As noted, HS provides a ROI tool such that the exact contours of the infarct can be selected by software algorithm. However, the remaining tested SWPs did not have such a feature. Thus, the only method for detailed defect analysis in non-HS SWPs was via the standard 17-segment model. The 17-segment model is suboptimal for the required analysis as most scars affect only parts of individual segments, thus biasing readings toward higher rMBF values. Therefore, to uniformly compare all SWPs, we determined a segmental equivalent (Seg-Scar) to the ROI of TMS (ROI-Scar) and provided reference values whereby transmural infarctions can be measured within the limitations of the non-physiologic segmentation employed by the standard 17-segment model. Based on our methods, median rMBF (mL/min/g) in a “segmented” TMS is 0.29 [0.26–0.40], with the lowest segment measuring 0.22 [0.19–0.28] and with an expected ~ 15% of segments showing rMBF > 0.44 (Figs. 4b and 6). Until other SWPs implement an ROI tool, our segmental methodology may be used, as it is easy to employ and functional.

In contrast to HeartSee and Emory-O, the other SWPs demonstrated consistent upward bias of rMBF for scar-related rMBF. Among the 60 scans in this study, 4DM, 4DM-FDV, Cedars-Sinai and Emory-V returned rMBF values consistent with TMS (i.e., < 0.44 mL/min/g) in 15%, 62%, 20% and 30% of scans, respectively.) Median rMBF (mL/min/g) in Emory-O Seg-Scar was significantly higher than HeartSee Seg-Scar (0.37 vs. 0.29, p = 0.006); however, there was only a 5% difference between the two SWP in values inconsistent with TMS. One could hypothesize that if Emory-O had an ROI tool, ~ 5% of cases would fall outside of expected values. Perhaps with incorporation of an ROI tool, this hypothesis could be tested.
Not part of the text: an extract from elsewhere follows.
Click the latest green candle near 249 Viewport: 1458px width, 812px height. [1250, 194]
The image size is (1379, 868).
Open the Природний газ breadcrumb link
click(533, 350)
Although there have been numerous publications comparing various SWPs, scant literature evaluates accuracy or rMBF within transmural scar. Benz et al. reported the median rMBF in regions of scar was 0.68 mL/min/g [0.54–0.88] using PMOD software (Version 3.7; PMOD Technologies Ltd., Zurich, Switzerland) [33]. Although we did not specifically test PMOD, it has been shown to be highly correlated with 4DM and Cedars [13, 16]. As previously shown in Table 4, Seg-Scar in 4DM and Cedars rMBF (mL/min/g) was 0.71 [0.52–1.02] and 0.66 [0.51–0.85], respectively—findings that are nearly identical to that reported by Benz. Furthermore, also as shown in Table 4, median rMBF in normal tissue using 4DM, 4DM-FDV and Cedars was ~ 1.00–1.17 mL/min/g. Numerous other publications demonstrate rMBF in “normal” tissue using 4DM and Cedars to be 1.0–1.34 mL/min/g [13, 23, 25, 38]. The combination of these comparison findings substantiate that our methodology was accurate and not biased by user error or camera type.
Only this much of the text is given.